======== Provided data ========

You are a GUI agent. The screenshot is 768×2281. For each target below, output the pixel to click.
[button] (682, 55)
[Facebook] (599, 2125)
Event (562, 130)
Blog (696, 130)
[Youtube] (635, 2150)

========
======== Provided data ========

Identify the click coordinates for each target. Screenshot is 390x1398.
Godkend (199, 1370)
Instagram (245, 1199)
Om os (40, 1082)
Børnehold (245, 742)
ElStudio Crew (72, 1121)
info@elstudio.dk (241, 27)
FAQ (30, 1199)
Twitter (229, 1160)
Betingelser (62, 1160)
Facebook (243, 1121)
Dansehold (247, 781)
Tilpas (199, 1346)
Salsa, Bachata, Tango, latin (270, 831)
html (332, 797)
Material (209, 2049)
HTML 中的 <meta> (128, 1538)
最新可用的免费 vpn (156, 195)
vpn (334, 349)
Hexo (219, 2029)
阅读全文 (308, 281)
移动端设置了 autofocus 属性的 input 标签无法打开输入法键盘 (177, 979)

========

## Work task
With the first line being the one containing "vpn (334, 349)" and the last line the one containing "移动端设置了 autofocus 属性的", transcribe exactly the lines above that fall in that range.

## Answer to this exercise
vpn (334, 349)
Hexo (219, 2029)
阅读全文 (308, 281)
移动端设置了 autofocus 属性的 input 标签无法打开输入法键盘 (177, 979)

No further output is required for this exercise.